Stored records:
───

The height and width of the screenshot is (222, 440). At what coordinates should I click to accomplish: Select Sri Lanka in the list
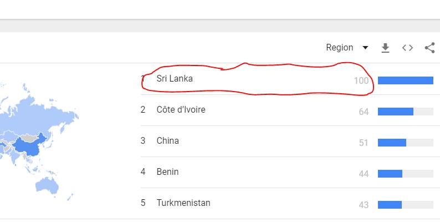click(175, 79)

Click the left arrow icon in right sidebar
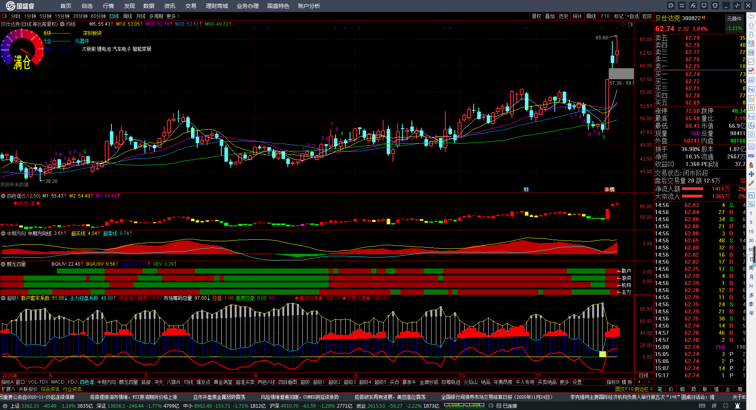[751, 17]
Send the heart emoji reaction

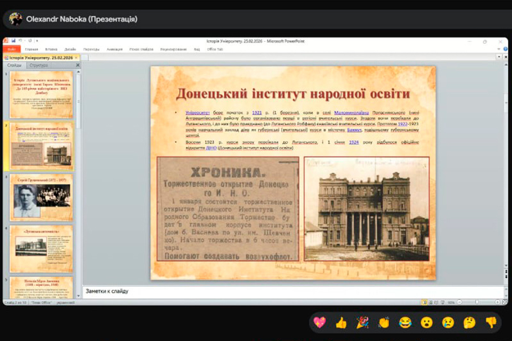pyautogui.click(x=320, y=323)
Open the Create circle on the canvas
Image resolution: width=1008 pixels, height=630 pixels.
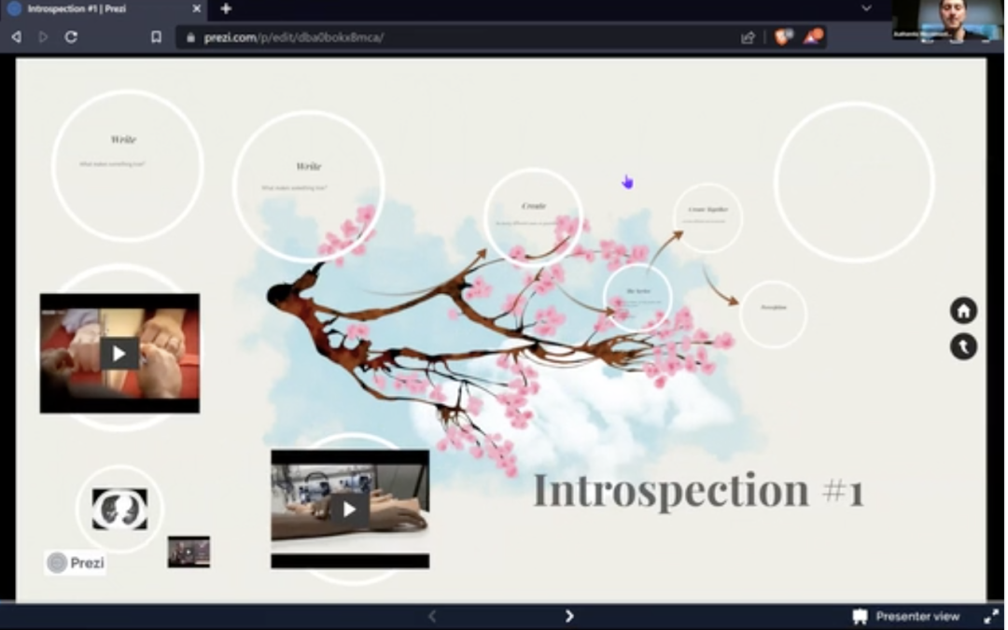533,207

───

Work task:
Write out the data above precisely. Pictures stay out.

Task response:
The height and width of the screenshot is (222, 440). At what coordinates should I click to accomplish: Select Sri Lanka in the list
click(175, 79)

Click the left arrow icon in right sidebar
[751, 17]
Send the heart emoji reaction

pyautogui.click(x=320, y=323)
Open the Create circle on the canvas
Image resolution: width=1008 pixels, height=630 pixels.
533,207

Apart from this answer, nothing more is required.